45 years ago in 1969, a police raid on a gay bar in New York City’s Greenwich Village led to what is today known as the gay pride movement.
Police raids on gay bars were frequent, occurring once a month. Many bars kept extra liquor in a secret panel behind the bar to quickly resume business if alcohol was seized. During a typical raid, the lights were turned on, customers were lined up, and their identification cards checked. Those without identification or dressed in full drag were arrested; others were allowed to leave. Some of the men, including those in drag, used their draft cards as identification.
Women were required to wear three pieces of feminine clothing, and would be arrested if found not wearing them. Employees and management of the bars were also typically arrested. The period immediately before June 28, 1969, was marked by frequent raids of local bars—including a raid at the Stonewall Inn on a Tuesday before the riots, and the closing of the Checkerboard, the Tele-Star, and two other gay clubs in Greenwich Village.
Inspired by the Civil Rights Movement and the Anti-Vietnam Movement, the gay rights movement began. The next night, every gay person in town descended on “The Village” as it is still known, and clashed with the police, calling them “Pigs.”
The “Stonewall Riots” went on for days. People organized into activist groups, to concentrate efforts on establishing places for gays and lesbians to be open about their sexual orientation without fear of being arrested.
After the Stonewall riots, two gay activist organizations were formed in New York, concentrating on confrontational tactics, and three newspapers were established to promote rights for gays and lesbians. Within a few years, gay rights organizations were founded across the U.S. and the world. On June 28, 1970, the first gay pride marches took place in New York, Los Angeles, San Francisco and Chicago, commemorating the anniversary of the riots.
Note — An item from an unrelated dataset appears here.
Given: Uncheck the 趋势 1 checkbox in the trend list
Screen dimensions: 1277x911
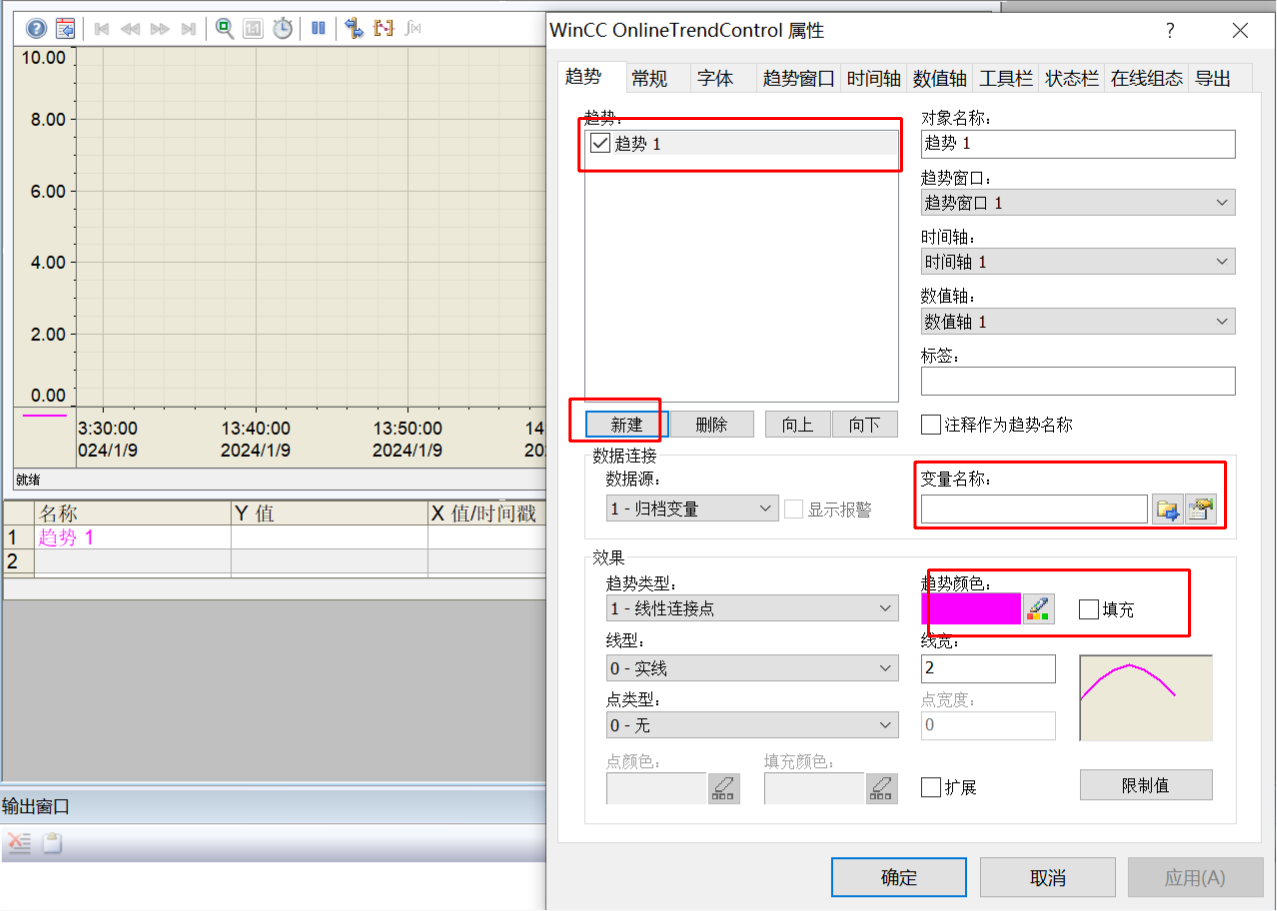Looking at the screenshot, I should click(599, 143).
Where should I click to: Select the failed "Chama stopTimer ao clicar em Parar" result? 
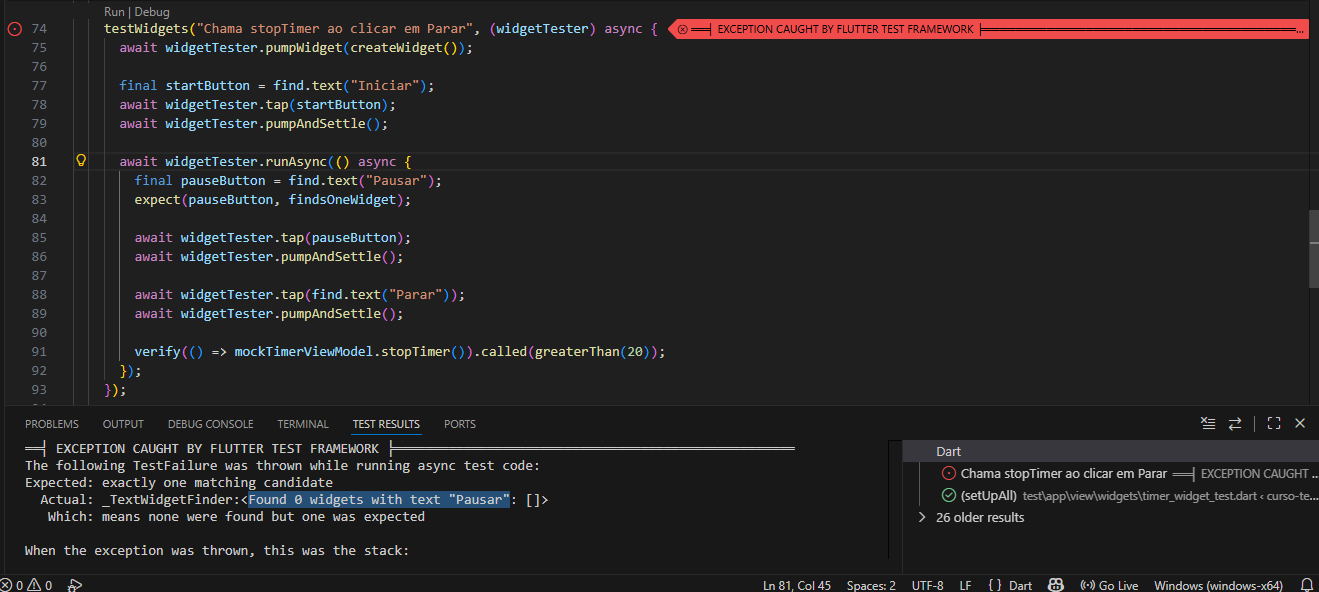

The Stonewall National Monument was established at The Stonewall in 2016. It is the site of frequent selfies.
Eric Sawyer, activist and co-founder of Housing Works, told CBS News, “While it is pretty acceptable to be gay or lesbian or transgender in states like New York or California, there are still 29 states in the U.S. in which it is legal to fire someone simply because they are gay or lesbian. We still have a long way to go.” In the meantime, The Stonewall Inn is a great place to visit.